Planning for Growth in Ontario

Last month, the Ontario Growth Secretariat of the Ministry of Municipal Affairs and Housing hosted a Greater Golden Horseshoe Growth Planning Stakeholder Forum. The meeting brought together over 200 representatives of organizations with an interest in managing growth in the Greater Golden Horseshoe. The Christian Farmers Federation of Ontario was represented at one of dozens of tables tasked with providing concrete solutions to the challenges related to implementing the Growth Plan.

At our table was Deputy Minister Laurie LeBlanc; David Crombie, who was representing the Greenbelt Council; urban developers; staff from both the Ontario Ministry of Transportation and the Ministry of Municipal Affairs and Housing; and, representatives from the Six Nations Council, Metrolinx and Niagara Region. This diverse mix represented the breadth of participants, which enriched contributions from the tables.

The Honourable Steve Clark, the Minister of Municipal Affairs and Housing, addressed the delegates, emphasizing that the focus for the day was to be on two aspects of implementation:

The first aspect of implementation for the day’s discussions was to be on “how to find workable solutions to the concerns that have been expressed to date” about the nuts and bolts of implementing the Greater Golden Horseshoe Growth Plan in the following five categories:

  • planning for employment (including mechanisms for how municipalities might change the status of currently defined “employment areas”),
  • Agricultural and Natural Heritage Systems and mapping,
  • major transit station areas,
  • intensification and density targets, and
  • settlement area boundary expansions.

The second aspect of implementation for the day’s discussion was to be on “how to implement the Growth Plan so as to comply with the following new government priorities”:

  • increasing housing supply,
  • creating jobs,
  • reducing red tape,
  • attracting economic investments, and
  • building strategic partnerships to “make life better for the people of Ontario.”

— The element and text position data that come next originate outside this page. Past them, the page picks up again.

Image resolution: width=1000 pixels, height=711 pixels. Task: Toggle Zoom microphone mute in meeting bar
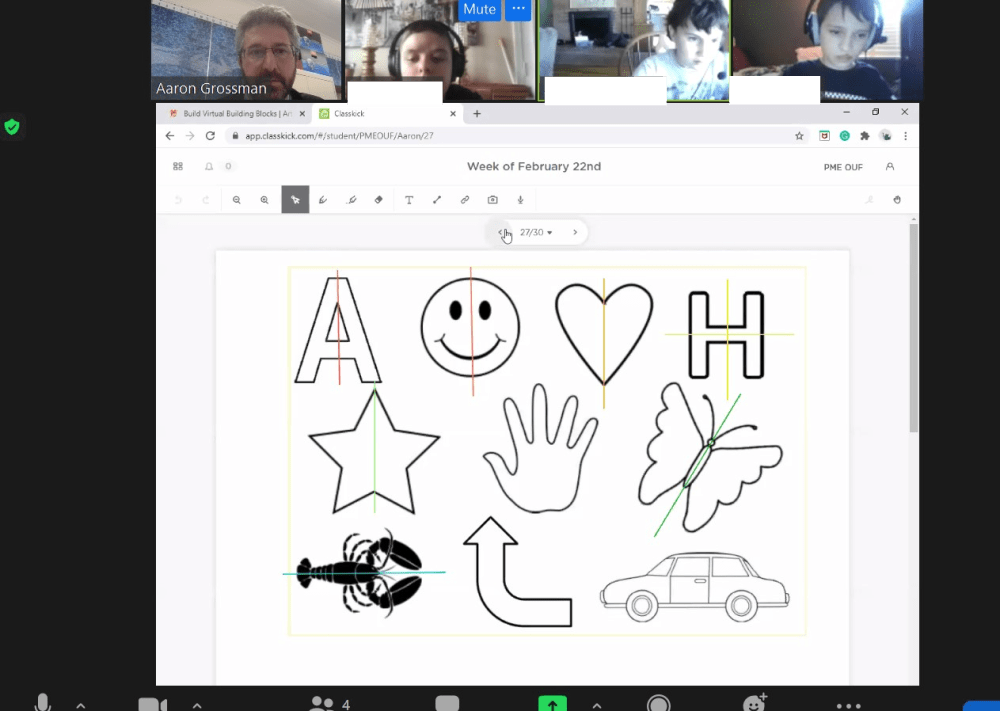coord(43,702)
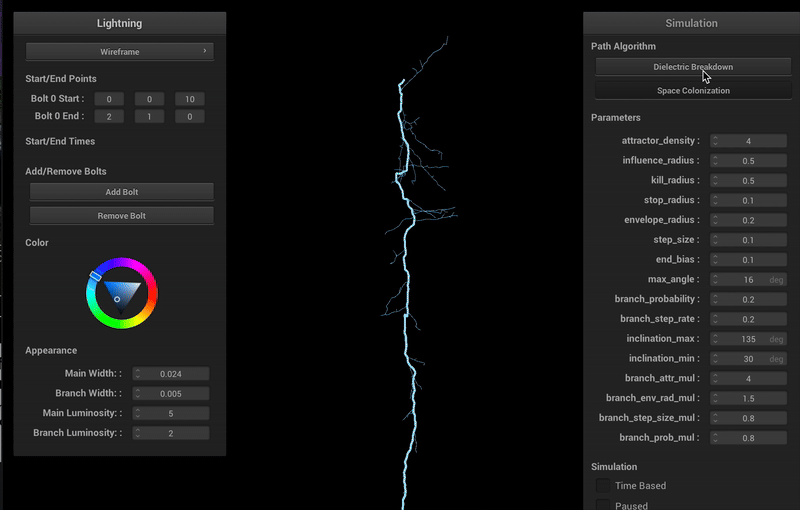This screenshot has height=510, width=800.
Task: Click the Lightning panel header
Action: pos(120,23)
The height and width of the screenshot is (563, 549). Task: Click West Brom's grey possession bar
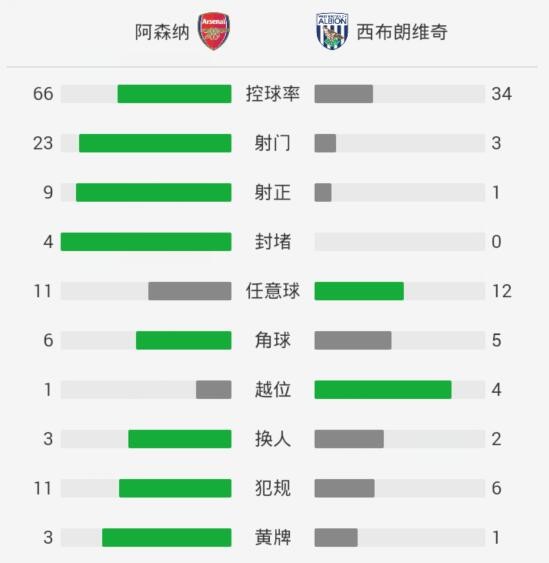pos(344,94)
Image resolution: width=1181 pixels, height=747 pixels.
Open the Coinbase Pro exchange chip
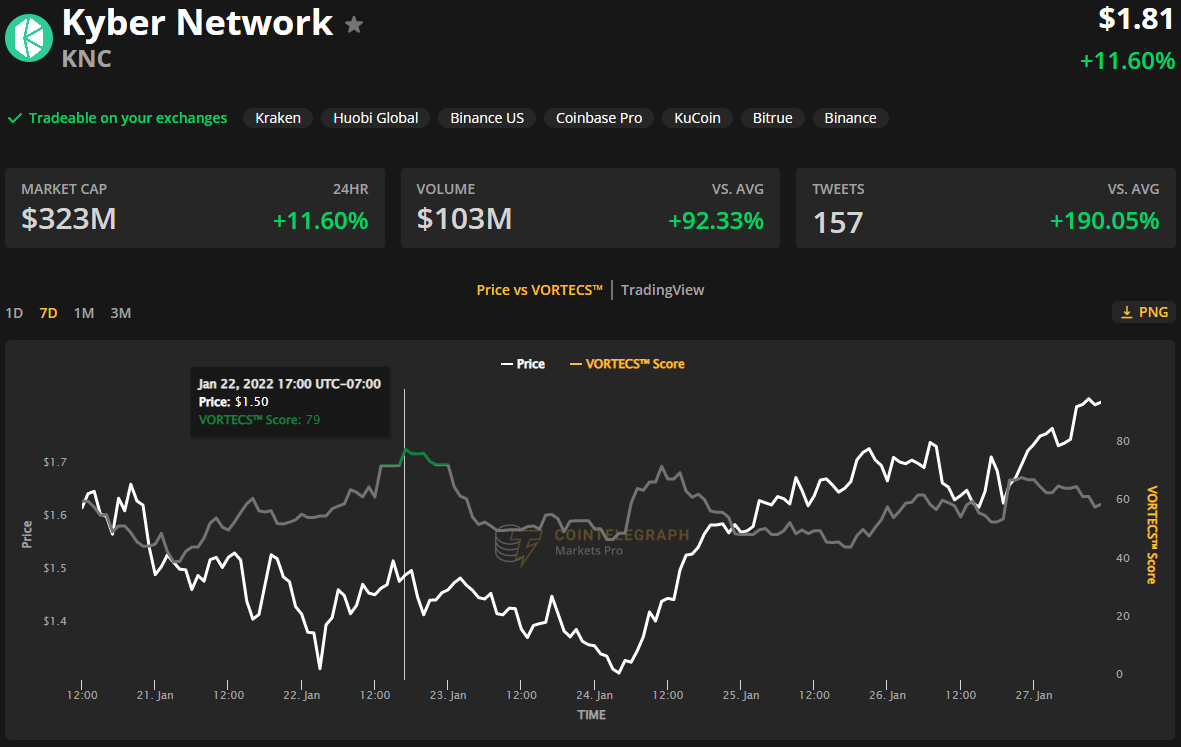tap(599, 118)
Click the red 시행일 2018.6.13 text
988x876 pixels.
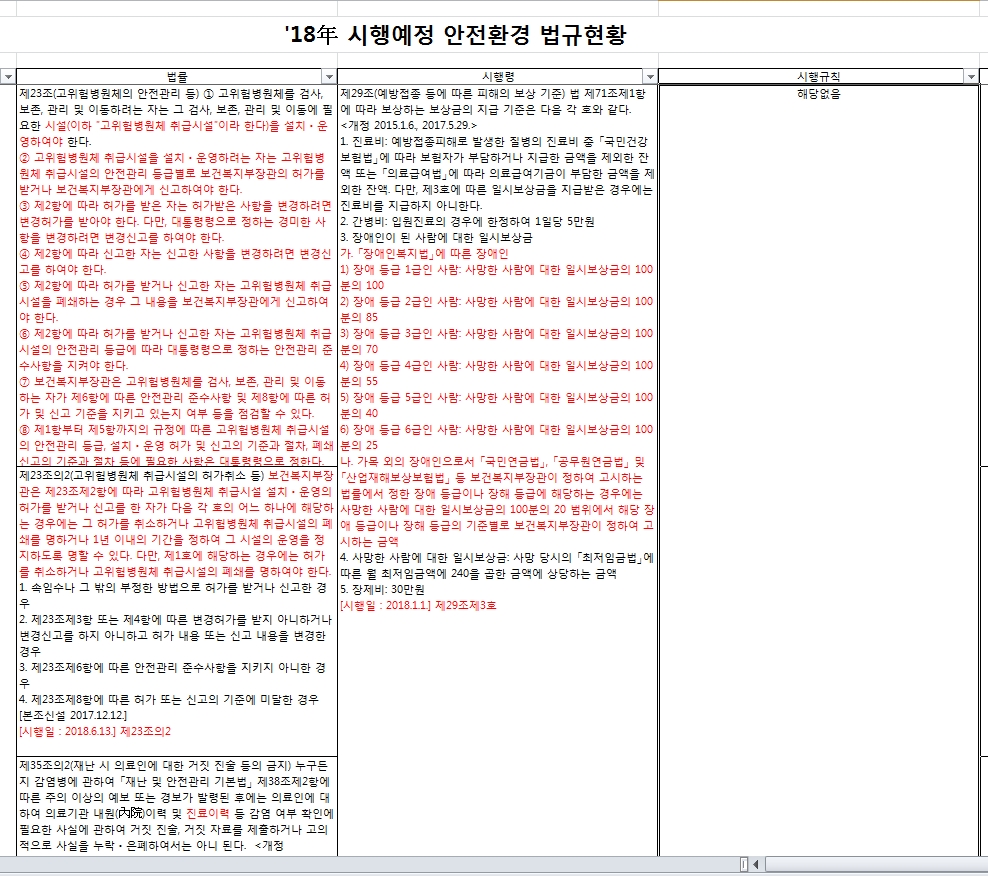(x=95, y=732)
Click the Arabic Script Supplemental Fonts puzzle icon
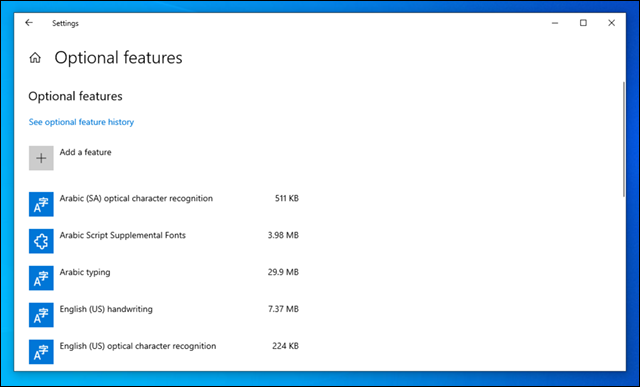This screenshot has width=640, height=387. click(x=41, y=241)
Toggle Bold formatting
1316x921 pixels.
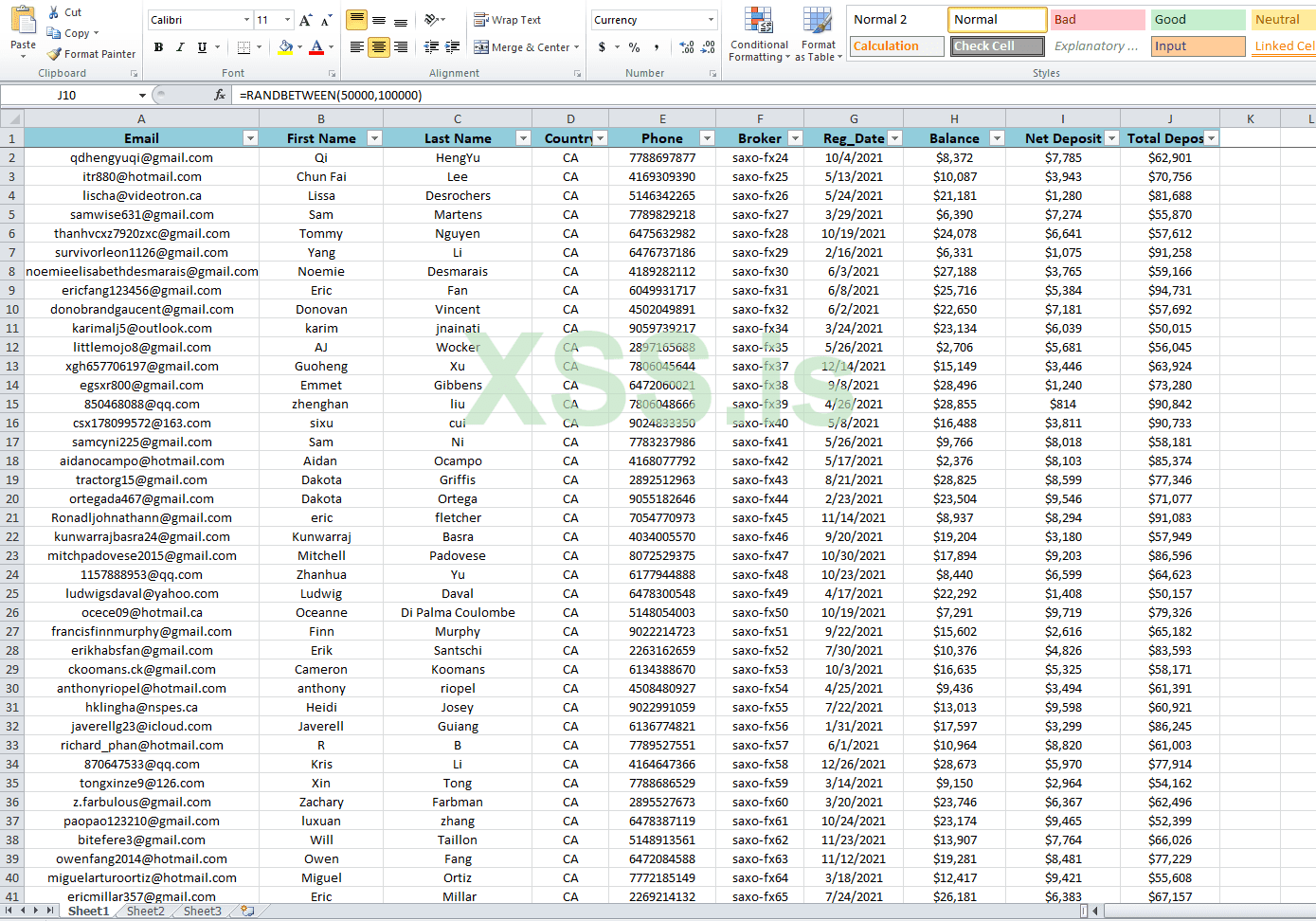pyautogui.click(x=158, y=46)
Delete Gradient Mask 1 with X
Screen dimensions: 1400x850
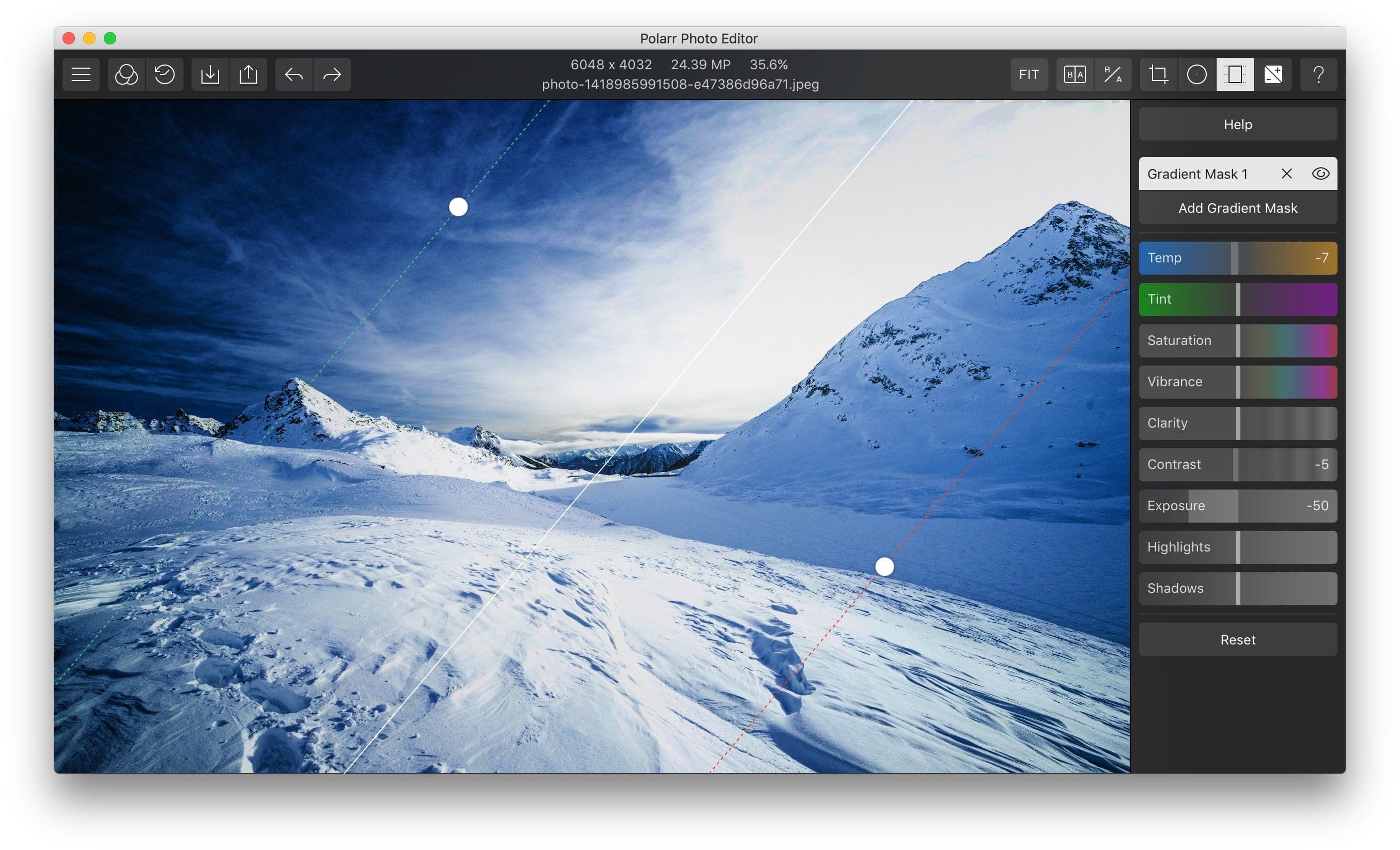[1287, 174]
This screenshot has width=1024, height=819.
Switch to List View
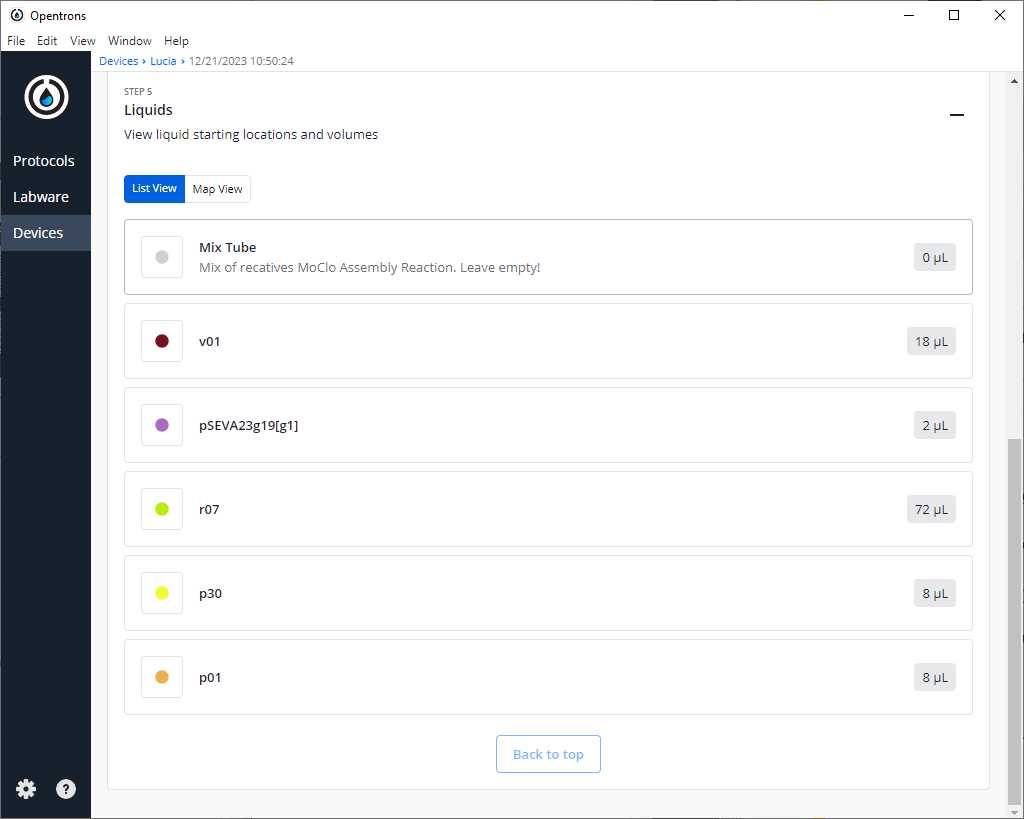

Important advice voiced by participants was for strong provincial oversight of planning so that there can be better coordinated growth across the whole of the province and not just the Greater Golden Horseshoe. Participants called for consistency across municipalities while also recognizing the need for flexibility regarding local conditions and local goals. Participants also recommended planning that supports “complete” communities with the full range of services, age groups, ethnicities and all aspects of diversities that enrich living spaces.

Missing from the agenda for the day was how provincial planning for growth, combined with municipal planning, can be balanced with stewarding of our natural resources. The Ministry emphasis seemed to be on the minute details of implementation of the Plan with a singular emphasis on the conditions for planning for business and employment priorities. The Ministry emphasis was not on the other two pillars of sustainable development – environmental health and overall societal wellbeing.

These planning gaps were noted loud and clear by invited stakeholders during the final sharing of recommendations. There were calls to revisit ways to better integrate economic goals with environmental health and overall societal wellbeing in the Growth Plan. CFFO, for example, expressed concern about farmland protection given persistent urban sprawl, soil health degradation and threats to water quality.

Stakeholders clearly called for strong provincial leadership for regional and municipal growth that respects not only current community needs within the Greater Golden Horseshoe but that also incorporates regions outside the Greater Golden Horseshoe and explicitly cares for the wellbeing of future generations. What remains to be seen is whether the wealth of this day’s recommendations could be, or would be, accepted and implemented.